There are three types of haemorrhagic aetiology. Wünderlich's syndrome, a spontaneous retroperitoneal haemorrhage of non‐traumatic origin originating from the AML occurs in up to 50% of patients with tumours > 40 mm.7 Secondly, after trauma, a renal AML can manifest with bleeding or rupture, even after low velocity trauma. Third is the seldom seen rupture of renal AML during pregnancy, which can be mistaken for extra‐uterine gravidity or solution.1,2,8 It can be debated whether our patient had a spontaneous retroperitoneal haemorrhage or whether it was due to delayed effects after low velocity trauma. The relatively short period of 9 weeks between trauma and clinical symptoms is highly suggestive, but hypothetical.

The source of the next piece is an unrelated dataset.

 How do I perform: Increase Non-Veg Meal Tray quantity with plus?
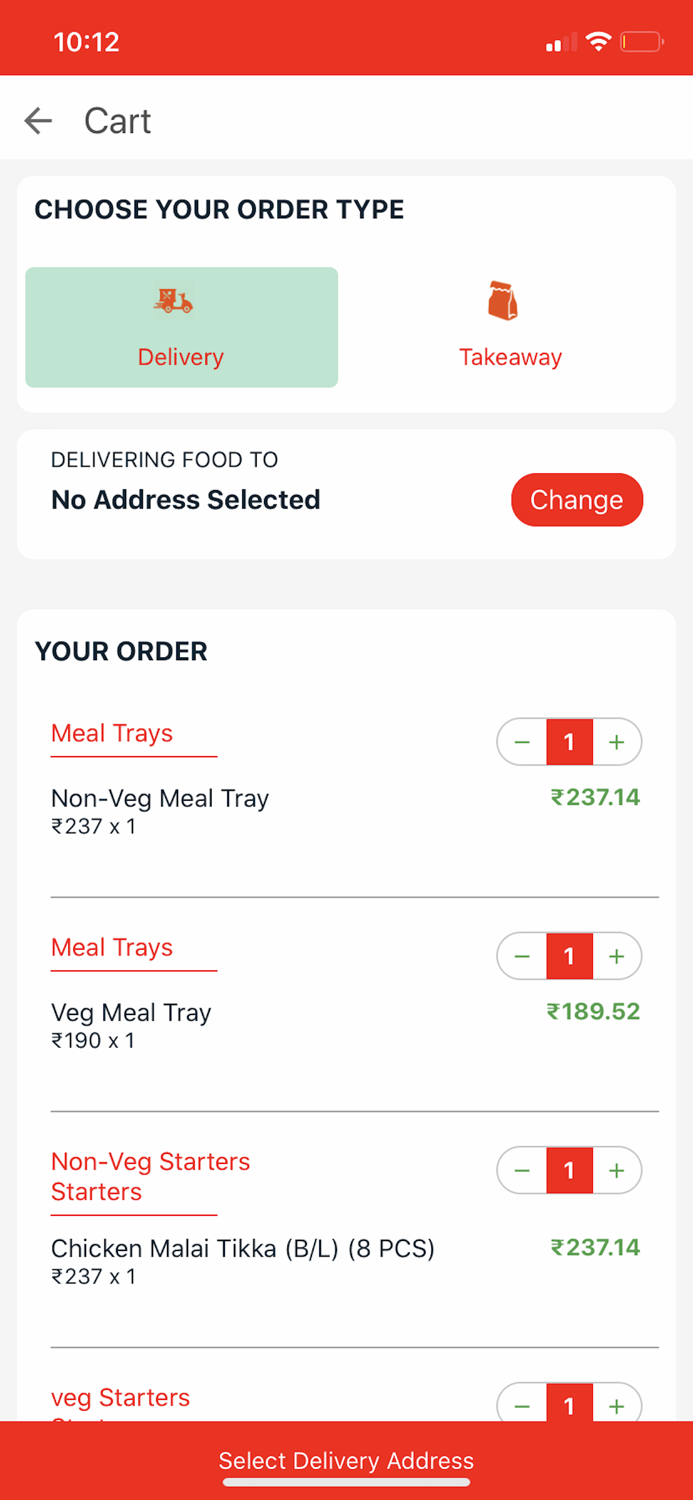[617, 742]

Abdominal CT scanning is the diagnostic tool of choice to diagnose and differentiate between various causes of a renal mass, and assess the size of the AML and the extent of haemorrhage.1,4,8 Fat density within a non‐calcified renal mass remains the most important diagnostic finding of AML.8 Calcification is very important; if calcification is detected, a renal cell carcinoma is the most important differential diagnosis.8 Biopsies in the artery rich tissue can be hazardous and are often not necessary to establish the diagnosis. On ultrasonography, the fat content will be seen as a hyperechoic lesion, strongly suggesting the diagnosis of AML. Ultrasonographic diagnosis can be difficult when the AML has a relatively large proportion of muscle tissue or when there is haemorrhage, thus for these situations a CT scan is advised.

Oesterling et al have proposed the following treatment protocol based on size and symptoms of AML.3 Patients may be followed conservatively with yearly CT scans for those with isolated AML < 40 mm in diameter and 6 monthly scans for those with lesions ⩾ 40 mm for assessment of growth. Patients with TSC and AML < 40 mm in diameter should be followed by a semiannual CT scan. When an AML increases in size or becomes symptomatic then embolisation via the renal artery should be considered. Patients with TSC and an AML ⩾40 mm in diameter have a high risk of development of symptoms and may also require arterial embolisation.1,2,3,5 The principal use of angiography for AML is for therapeutic embolisation after the diagnosis has been established by other means. Embolisation is the preferred therapy and appears to be the most successful nephron sparing procedure. A large tumour can be managed with selective arterial embolisation to reduce the size or to stop bleeding during acute situations. The recurrence of a treated AML in the unilateral kidney or a metachronous presentation of a new AML in the contralateral kidney rarely occurs.5

One should always be watchful for retroperitoneal haemorrhage in patients with renal AML after trauma of which the patient had no abdominal complaints at the time of presentation. Vice versa, familiarity with AML may prompt recognition of this disease as a possible cause in a patient presenting with a retroperitoneal haemorrhage. Life threatening complications can then be avoided for diagnostic tests and therapeutic interventions are readily available.

Abbreviations

AML - angiomyolipoma

CT - computed tomography

Footnotes

Competing interests: there are no competing interests.